We went to eat. I got Dim Sum, which turned out to be not such a hot idea because the oils made me a little sick. Not nauseous, but where you feel like your stomach acid wants to come up and say hello. Kelly got soup in a bread bowl, a better choice. We went over to gate 81 where our flight was to begin boarding at 8:16pm. Well, the plane was on time, but the crew was a few minutes late. They told us the flight crew would keep us informed of the progress along the way and make us aware of connection issues. They most emphatically did not do this.

Los Angeles

To their credit, they did assist a man who had a particularly tight connection, zero minutes, to get off first. We were made to taxi an additional 15 minutes because our gate was occupied, making our arrival time about 10:35pm. Our flight to Bakersfield was at 10:45pm, and the gates were quite a bit apart.

We ran.

But in the end it didn’t matter. There were seven of us at the gate at 10:44pm from that same flight going to Bakersfield, but they didn’t bother to hold the plane. We later found out that there were 10, perhaps even 11, people who were supposed to be on the Bakersfield flight on the one from San Francisco. The plane had left without us, and we were told to go to ticket counter 39 for reassignment.

Ticket counter 39 apparently the one that usually deals with these situations, however at the time we arrived there, about 11pm, it was closed, with nothing and no one to tell us that. We were told to get in the main ticket line, so we did. When we finally got to the front, we were presented with a choice: go to a hotel and take a morning flight, take a shuttle bus up tonight, or take a voucher for that part of the flight and go on your way. None of us were thrilled, and we all agreed that we wanted some sort of reimbursement for the delay. For me it was not because of the delay per se, but because of the preventable and poorly managed nature of it. After all, bad weather is out of our hands, but poor planning and negligence are not.

Of course the airline refused. The supervisor came out, and was actually quite friendly, but she claimed that she was not authorized to perform reimbursements of the kind we were asking. For that we would have to file a formal complaint with the main office in Chicago. When asked why the flight was not held for 10 minutes so that we could make it, they replied that they needed to examine the big picture, including connections, and especially international connections. I tried to make them realize that there were no connections going out of Bakersfield later that night, and that Bakersfield, from what I know, does not fly internationally.

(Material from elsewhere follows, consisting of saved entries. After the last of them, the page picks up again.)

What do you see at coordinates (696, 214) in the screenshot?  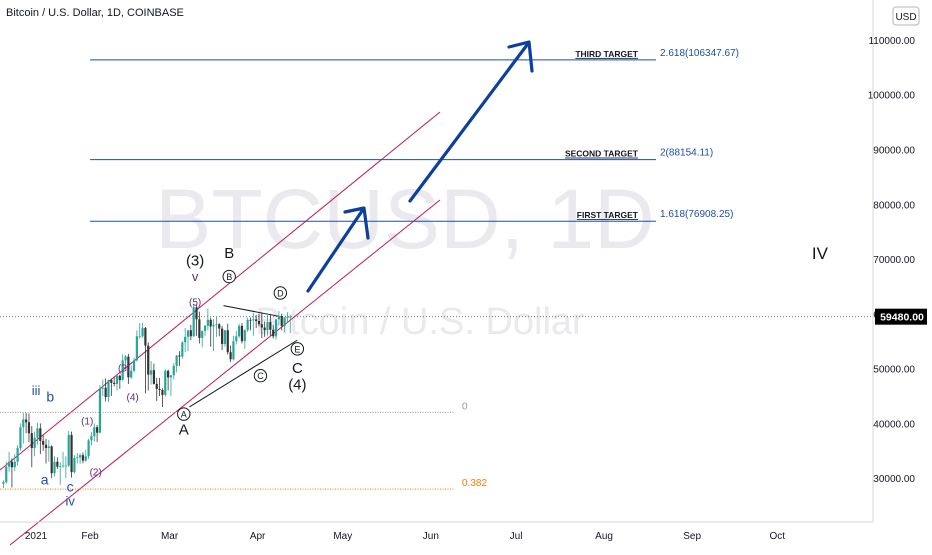 I see `target-fib-1: 1.618(76908.25)` at bounding box center [696, 214].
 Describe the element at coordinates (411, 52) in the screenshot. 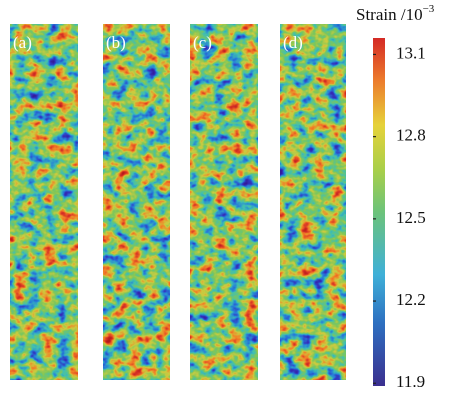

I see `colorbar-tick-label: 13.1` at that location.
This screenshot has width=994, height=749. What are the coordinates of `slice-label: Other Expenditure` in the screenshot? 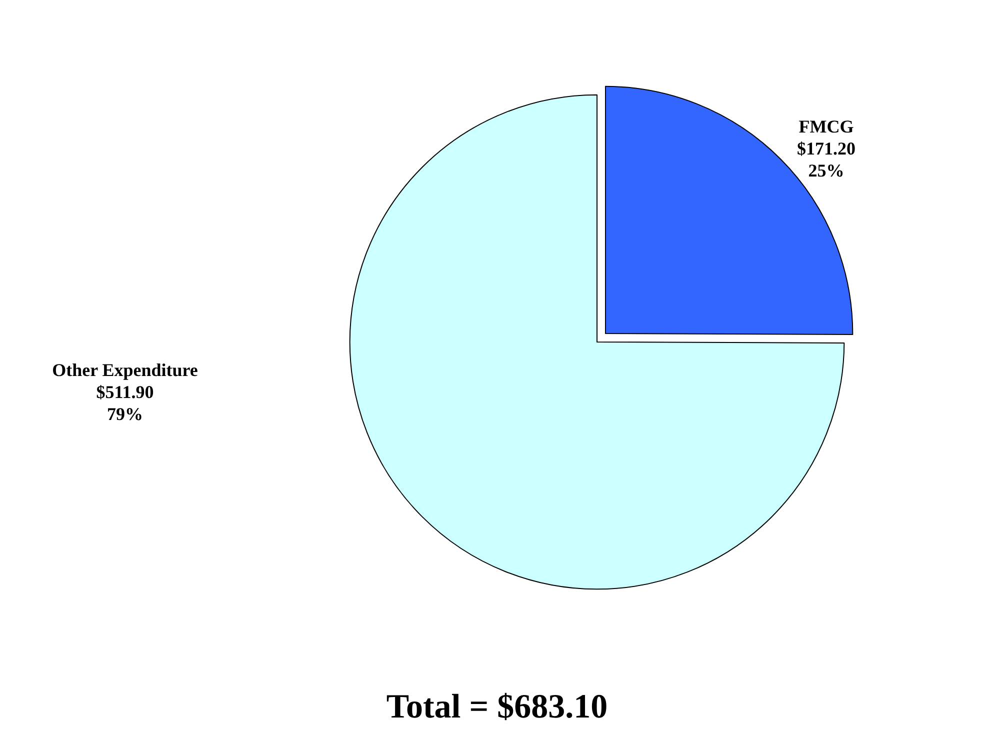 It's located at (125, 370).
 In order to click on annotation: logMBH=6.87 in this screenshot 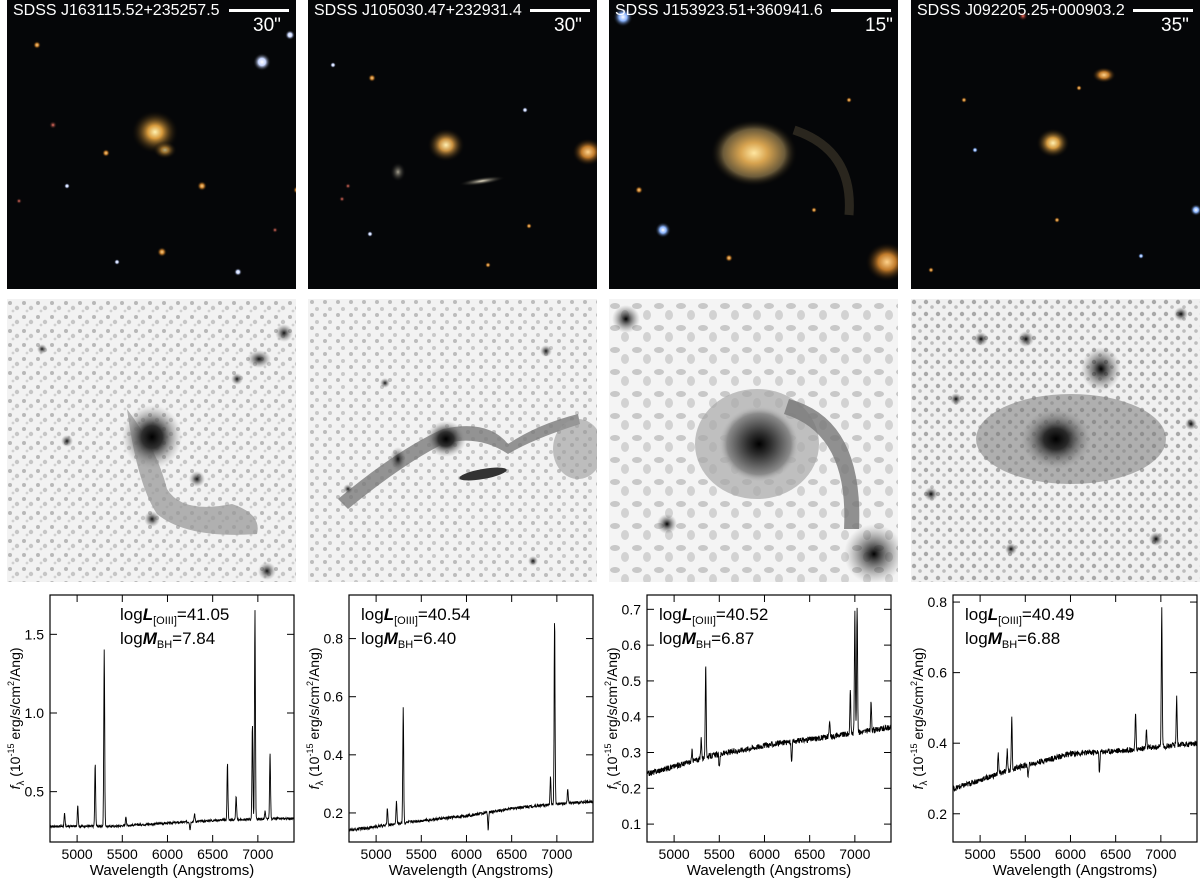, I will do `click(706, 640)`.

And so it went. It was now 1:30am, and the airline was still vacillating over the existence of a shuttle to Bakersfield. I decided that it was not worth discovering whether this shuttle actually existed, and to just take the hotel and the morning flight.

Oh, and they had no idea where our bags might have gotten to. This part, at least, had a happy ending.

We went to the hotel, slept for three hours, and then came back. We took the flight, arrived, found our baggage without too much hassle, and went home.

Analysis

United acted extremely poorly by not better managing their flight schedules. As I suspected, there were no connecting flights leaving Bakersfield from the one arriving at 11:30pm, the one we barely missed. It’s no wonder that domestic airlines are going broke; they have no common sense and seemingly no business sense either.

Which is worse: to delay a flight by 10 minutes so that 10 connecting passengers, at least a quarter of the flight, are able to make it without causing cascading delays or to send that plane on time, but then have to put up all 10 of those people in hotels, give them refunds, and spend several man-hours to do so.

The plane is going to Bakersfield; it is a sunk cost. It does not matter (much) whether they have 0 people on it or 40 people on it, so I cannot fathom how they thought it a good idea to leave on time and piss off 10 of their customers and pay their hotel bills.

The moral of the story: avoid domestic air travel if at all possible, and if you must travel, avoid connections in SFO if there is the slightest chance of bad weather.